D has entered into a container transport agreement with a carrier (S). Under this agreement, D “chartered” cars from S and was responsible for their day-to-day operation. D had daily contact with the drivers, and S had nothing to do with the drivers. S received a settlement once a month from D, and S had no power to decide what tasks the drivers had to perform for D. D explained during the case that D had not asked S’s drivers to check the temperature setting on the empty containers that S picked up in the port, and that the temperature must be set first, “when the container was dropped off at the terminal after loading [and] that it therefore mattered little to the driver of S that it was 3 degrees”.

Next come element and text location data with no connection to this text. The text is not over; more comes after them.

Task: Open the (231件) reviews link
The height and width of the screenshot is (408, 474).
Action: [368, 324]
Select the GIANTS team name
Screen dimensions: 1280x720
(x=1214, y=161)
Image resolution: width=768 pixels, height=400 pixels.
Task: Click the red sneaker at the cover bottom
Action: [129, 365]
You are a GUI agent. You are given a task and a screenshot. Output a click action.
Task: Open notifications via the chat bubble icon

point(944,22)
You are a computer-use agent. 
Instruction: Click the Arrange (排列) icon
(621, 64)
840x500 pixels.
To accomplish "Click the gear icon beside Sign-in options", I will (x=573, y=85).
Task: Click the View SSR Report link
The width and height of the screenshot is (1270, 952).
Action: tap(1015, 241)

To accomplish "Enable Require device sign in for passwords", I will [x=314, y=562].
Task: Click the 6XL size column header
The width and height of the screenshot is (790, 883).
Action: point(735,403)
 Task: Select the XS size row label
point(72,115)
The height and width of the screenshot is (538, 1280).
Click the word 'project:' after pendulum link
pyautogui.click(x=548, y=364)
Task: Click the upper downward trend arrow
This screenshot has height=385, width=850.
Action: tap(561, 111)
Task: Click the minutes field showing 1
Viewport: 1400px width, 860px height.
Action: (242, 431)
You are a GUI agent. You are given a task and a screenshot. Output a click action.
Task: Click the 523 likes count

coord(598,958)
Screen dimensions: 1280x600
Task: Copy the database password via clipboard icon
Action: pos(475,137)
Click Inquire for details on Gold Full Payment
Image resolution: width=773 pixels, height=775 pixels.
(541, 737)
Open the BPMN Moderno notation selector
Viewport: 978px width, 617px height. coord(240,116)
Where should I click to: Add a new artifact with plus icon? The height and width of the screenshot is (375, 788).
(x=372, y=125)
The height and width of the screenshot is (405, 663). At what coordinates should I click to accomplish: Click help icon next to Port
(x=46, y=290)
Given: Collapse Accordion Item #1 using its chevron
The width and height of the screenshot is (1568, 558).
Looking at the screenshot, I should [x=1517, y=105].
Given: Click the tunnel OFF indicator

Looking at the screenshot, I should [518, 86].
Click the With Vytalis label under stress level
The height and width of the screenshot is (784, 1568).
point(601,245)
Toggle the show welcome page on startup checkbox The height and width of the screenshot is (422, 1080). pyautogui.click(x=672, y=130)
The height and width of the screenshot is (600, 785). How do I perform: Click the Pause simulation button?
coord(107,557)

On June 14, 2019, the container was picked up by S at the port of Aarhus and delivered to the exporter’s terminal in Vejle. The exporter loaded the goods into the container himself and connected the power supply. The container then remained at the terminal over the weekend. The container had not been set at 3°C, but at -20°C, which caused damage to the cheese products in the container. Damage was calculated at 696,258.67 Danish kroner.

On this basis, the exporter brought an action against T for damages. T denied responsibility, citing that the booking confirmation for the order was given by T as agent on behalf of T1. T further denied that he had undertaken to adjust the temperature of the empty containers before they were presented to the exporter for loading. T simultaneously filed a request for recourse against D, who sued S with a request for release.

Decision

The Maritime and Commercial Court concluded that as co-contracting party within the meaning of the framework agreement, T was liable for the damage that occurred, and that T’s booking confirmation could not change this.(1)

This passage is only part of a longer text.